▶ INSTRUCTIONS TO FOLLOW
Your task is to reproduce, exactly and only, the lines running from the line containing "easter (248, 1711)" to the end of the data below, both included.

** Opening MATERIAL FOR THE TASK block **

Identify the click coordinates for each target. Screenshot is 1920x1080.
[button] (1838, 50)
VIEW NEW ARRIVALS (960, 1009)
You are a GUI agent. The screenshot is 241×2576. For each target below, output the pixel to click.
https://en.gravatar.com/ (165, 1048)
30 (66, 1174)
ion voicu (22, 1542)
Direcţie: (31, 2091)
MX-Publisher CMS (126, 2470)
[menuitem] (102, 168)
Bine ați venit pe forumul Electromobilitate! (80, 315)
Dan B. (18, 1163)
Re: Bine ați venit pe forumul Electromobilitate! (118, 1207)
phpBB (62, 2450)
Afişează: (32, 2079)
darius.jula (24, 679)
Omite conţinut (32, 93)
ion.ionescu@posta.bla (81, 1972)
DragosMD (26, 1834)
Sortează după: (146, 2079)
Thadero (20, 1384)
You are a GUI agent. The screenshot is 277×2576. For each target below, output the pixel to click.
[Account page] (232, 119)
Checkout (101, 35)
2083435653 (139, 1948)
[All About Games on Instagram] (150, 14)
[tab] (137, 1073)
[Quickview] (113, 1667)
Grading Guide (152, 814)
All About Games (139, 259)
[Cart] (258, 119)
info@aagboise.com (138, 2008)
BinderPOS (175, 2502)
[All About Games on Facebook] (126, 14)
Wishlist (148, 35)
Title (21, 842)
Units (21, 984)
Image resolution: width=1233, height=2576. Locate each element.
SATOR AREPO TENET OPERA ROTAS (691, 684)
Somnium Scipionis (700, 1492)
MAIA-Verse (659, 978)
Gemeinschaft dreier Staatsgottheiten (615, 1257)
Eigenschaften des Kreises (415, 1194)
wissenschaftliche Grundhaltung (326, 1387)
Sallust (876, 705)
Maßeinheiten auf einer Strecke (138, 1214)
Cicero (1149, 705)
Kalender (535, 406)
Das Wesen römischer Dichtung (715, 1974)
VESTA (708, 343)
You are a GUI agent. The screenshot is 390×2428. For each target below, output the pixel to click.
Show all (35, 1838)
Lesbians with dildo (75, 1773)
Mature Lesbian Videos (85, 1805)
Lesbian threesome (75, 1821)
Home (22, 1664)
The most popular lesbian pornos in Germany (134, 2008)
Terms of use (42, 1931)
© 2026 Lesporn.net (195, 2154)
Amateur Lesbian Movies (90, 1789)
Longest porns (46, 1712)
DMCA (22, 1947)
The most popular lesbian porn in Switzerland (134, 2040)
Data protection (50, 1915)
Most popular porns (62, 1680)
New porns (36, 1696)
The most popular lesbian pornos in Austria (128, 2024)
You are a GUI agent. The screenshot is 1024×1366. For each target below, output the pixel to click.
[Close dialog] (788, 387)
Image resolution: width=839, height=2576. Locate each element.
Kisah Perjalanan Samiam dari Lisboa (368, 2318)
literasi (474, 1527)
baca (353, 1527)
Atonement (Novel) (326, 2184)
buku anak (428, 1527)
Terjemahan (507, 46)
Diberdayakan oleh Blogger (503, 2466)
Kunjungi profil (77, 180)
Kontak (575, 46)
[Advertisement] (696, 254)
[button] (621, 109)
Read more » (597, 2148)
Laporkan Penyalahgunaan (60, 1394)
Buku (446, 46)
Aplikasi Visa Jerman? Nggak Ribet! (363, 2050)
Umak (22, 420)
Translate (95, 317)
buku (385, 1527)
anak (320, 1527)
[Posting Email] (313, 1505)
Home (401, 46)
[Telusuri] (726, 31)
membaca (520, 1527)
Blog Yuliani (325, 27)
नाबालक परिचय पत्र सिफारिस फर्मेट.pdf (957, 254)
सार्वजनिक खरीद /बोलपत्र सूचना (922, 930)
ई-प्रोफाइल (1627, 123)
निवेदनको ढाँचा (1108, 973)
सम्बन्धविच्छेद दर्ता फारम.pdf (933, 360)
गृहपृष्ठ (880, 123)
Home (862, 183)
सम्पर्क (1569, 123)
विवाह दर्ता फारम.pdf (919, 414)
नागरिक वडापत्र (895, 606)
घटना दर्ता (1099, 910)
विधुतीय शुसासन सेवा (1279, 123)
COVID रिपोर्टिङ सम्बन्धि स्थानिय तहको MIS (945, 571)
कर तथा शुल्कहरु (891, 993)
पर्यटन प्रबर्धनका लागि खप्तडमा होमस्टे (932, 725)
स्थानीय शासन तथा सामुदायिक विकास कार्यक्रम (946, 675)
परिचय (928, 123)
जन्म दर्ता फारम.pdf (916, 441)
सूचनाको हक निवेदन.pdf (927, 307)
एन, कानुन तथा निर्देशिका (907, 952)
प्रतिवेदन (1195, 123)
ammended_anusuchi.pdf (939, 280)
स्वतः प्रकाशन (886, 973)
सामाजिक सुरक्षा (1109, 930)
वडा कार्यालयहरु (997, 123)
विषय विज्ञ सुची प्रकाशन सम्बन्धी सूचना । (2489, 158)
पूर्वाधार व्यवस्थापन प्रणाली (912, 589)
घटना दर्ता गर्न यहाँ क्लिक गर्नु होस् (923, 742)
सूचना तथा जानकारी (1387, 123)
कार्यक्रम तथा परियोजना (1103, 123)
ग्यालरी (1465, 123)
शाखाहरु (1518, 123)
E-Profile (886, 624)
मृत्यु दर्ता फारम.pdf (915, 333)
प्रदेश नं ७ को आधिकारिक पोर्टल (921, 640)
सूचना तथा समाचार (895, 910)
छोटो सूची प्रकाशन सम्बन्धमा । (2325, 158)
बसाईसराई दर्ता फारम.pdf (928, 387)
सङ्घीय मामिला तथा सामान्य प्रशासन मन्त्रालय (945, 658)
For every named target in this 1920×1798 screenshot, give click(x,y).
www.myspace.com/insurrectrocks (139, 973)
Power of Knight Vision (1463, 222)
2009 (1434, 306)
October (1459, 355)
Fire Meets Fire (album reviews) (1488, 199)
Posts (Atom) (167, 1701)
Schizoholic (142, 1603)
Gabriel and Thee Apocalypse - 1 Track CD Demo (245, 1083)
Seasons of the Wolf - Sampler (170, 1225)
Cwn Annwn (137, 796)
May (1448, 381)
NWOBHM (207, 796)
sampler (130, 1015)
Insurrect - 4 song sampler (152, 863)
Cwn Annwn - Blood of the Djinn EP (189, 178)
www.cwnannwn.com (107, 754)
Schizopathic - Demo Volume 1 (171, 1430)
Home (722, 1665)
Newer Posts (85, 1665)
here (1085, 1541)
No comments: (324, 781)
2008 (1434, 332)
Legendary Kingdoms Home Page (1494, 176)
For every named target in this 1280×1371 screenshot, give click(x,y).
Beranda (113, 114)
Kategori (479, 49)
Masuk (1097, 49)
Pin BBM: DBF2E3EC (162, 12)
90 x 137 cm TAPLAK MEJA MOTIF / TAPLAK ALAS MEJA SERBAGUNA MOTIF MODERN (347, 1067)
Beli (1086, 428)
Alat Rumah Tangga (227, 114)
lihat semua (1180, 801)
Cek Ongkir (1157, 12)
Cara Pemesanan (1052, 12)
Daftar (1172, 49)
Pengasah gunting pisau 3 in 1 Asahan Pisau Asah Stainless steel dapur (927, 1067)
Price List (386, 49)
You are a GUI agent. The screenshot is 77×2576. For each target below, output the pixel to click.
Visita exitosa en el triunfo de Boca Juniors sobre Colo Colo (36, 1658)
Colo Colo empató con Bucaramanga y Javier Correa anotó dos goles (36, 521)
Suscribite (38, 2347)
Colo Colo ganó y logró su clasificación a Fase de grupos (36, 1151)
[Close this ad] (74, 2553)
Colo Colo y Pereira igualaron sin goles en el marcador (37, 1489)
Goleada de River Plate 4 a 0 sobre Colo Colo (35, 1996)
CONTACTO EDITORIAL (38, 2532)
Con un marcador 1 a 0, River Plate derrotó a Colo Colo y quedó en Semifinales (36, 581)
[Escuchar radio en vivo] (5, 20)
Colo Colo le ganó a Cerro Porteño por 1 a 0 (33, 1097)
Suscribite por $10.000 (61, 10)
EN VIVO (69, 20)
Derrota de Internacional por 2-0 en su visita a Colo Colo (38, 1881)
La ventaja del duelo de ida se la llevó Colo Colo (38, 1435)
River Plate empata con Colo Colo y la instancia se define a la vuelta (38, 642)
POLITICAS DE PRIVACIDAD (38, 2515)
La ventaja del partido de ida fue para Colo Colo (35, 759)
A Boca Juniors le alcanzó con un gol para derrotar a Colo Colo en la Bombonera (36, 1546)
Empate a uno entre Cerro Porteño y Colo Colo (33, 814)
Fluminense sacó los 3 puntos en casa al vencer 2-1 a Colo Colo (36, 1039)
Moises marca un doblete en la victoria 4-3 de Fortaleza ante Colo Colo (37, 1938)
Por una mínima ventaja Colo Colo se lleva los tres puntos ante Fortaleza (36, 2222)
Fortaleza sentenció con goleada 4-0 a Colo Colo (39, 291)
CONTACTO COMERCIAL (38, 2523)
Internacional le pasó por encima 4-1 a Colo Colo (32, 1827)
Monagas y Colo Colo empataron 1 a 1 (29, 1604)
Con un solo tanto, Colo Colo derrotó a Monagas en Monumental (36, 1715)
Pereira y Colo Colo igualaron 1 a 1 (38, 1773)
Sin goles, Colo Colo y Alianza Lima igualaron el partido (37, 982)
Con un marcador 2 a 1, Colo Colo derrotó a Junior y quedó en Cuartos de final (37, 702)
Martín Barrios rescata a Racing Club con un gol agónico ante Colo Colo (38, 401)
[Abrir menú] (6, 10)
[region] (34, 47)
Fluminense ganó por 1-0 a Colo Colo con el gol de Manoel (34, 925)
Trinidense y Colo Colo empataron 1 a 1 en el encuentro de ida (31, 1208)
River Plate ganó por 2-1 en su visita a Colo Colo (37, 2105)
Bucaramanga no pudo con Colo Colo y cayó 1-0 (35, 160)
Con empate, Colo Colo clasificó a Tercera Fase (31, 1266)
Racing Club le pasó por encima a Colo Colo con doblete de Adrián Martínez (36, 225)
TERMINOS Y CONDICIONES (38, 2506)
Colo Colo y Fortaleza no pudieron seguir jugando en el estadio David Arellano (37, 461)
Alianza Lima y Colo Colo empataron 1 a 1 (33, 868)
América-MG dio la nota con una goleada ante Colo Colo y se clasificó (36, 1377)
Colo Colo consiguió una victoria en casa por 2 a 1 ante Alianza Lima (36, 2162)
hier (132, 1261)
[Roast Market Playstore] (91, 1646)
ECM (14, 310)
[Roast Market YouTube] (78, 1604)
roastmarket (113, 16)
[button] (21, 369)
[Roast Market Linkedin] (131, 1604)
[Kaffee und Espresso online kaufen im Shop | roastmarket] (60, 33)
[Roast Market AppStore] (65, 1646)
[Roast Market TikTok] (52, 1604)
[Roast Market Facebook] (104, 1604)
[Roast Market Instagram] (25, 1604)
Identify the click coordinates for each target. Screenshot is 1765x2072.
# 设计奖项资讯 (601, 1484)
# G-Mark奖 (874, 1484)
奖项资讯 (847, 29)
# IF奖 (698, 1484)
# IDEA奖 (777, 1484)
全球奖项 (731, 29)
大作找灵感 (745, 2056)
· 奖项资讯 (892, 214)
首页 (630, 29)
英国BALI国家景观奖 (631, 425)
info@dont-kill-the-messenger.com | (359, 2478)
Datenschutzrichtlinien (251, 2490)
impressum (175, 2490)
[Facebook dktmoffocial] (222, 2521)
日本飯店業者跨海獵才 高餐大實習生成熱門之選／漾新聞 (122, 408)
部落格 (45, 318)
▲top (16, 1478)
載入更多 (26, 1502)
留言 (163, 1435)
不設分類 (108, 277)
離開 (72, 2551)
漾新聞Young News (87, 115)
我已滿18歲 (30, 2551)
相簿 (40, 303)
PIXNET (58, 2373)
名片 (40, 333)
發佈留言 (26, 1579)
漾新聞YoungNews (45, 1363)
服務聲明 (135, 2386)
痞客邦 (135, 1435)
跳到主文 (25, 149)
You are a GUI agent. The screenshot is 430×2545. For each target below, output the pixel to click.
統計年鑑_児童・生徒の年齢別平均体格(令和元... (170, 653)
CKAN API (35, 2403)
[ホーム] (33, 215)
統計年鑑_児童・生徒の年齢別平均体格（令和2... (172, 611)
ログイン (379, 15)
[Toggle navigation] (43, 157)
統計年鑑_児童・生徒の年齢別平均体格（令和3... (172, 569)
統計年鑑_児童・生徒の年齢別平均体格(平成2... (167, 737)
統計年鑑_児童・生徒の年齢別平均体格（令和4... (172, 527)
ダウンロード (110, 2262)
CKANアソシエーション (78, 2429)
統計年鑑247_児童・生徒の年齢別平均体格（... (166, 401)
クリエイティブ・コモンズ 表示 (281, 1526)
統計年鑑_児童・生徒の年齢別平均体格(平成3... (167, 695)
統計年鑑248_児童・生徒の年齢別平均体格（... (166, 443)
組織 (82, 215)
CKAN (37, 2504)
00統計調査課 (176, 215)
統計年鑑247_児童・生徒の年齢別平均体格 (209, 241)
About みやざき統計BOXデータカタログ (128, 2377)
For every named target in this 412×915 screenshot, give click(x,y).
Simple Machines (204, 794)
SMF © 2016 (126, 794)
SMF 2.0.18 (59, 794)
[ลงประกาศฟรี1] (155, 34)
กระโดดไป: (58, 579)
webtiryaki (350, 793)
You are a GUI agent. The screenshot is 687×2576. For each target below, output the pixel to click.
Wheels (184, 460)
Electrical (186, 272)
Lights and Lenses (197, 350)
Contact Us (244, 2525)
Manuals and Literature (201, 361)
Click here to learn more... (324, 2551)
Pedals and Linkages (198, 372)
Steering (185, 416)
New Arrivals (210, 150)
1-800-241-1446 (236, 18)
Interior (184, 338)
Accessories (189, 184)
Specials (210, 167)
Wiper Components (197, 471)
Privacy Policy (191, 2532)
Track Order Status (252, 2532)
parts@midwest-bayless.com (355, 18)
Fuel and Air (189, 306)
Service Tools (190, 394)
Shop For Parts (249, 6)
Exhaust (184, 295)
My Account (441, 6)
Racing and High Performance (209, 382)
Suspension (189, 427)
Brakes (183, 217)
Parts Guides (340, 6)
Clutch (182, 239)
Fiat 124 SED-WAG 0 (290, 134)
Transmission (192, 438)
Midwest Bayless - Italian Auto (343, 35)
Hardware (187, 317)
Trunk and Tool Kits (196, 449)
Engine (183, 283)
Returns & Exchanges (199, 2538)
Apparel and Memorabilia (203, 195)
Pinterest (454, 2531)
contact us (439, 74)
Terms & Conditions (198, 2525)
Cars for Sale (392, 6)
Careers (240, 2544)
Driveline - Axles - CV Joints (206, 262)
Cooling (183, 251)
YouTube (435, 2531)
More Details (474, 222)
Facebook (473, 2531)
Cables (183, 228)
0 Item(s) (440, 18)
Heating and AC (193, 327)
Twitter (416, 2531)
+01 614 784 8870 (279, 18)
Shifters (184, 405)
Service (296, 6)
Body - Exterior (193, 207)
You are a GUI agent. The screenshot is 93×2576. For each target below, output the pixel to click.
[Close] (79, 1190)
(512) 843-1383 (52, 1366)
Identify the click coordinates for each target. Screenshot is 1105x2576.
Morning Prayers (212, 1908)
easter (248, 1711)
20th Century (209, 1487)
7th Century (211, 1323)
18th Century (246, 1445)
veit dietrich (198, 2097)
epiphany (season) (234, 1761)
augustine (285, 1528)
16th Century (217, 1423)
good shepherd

** Closing MATERIAL FOR THE TASK block **

▶ ANSWER SPACE
easter (248, 1711)
20th Century (209, 1487)
7th Century (211, 1323)
18th Century (246, 1445)
veit dietrich (198, 2097)
epiphany (season) (234, 1761)
augustine (285, 1528)
16th Century (217, 1423)
good shepherd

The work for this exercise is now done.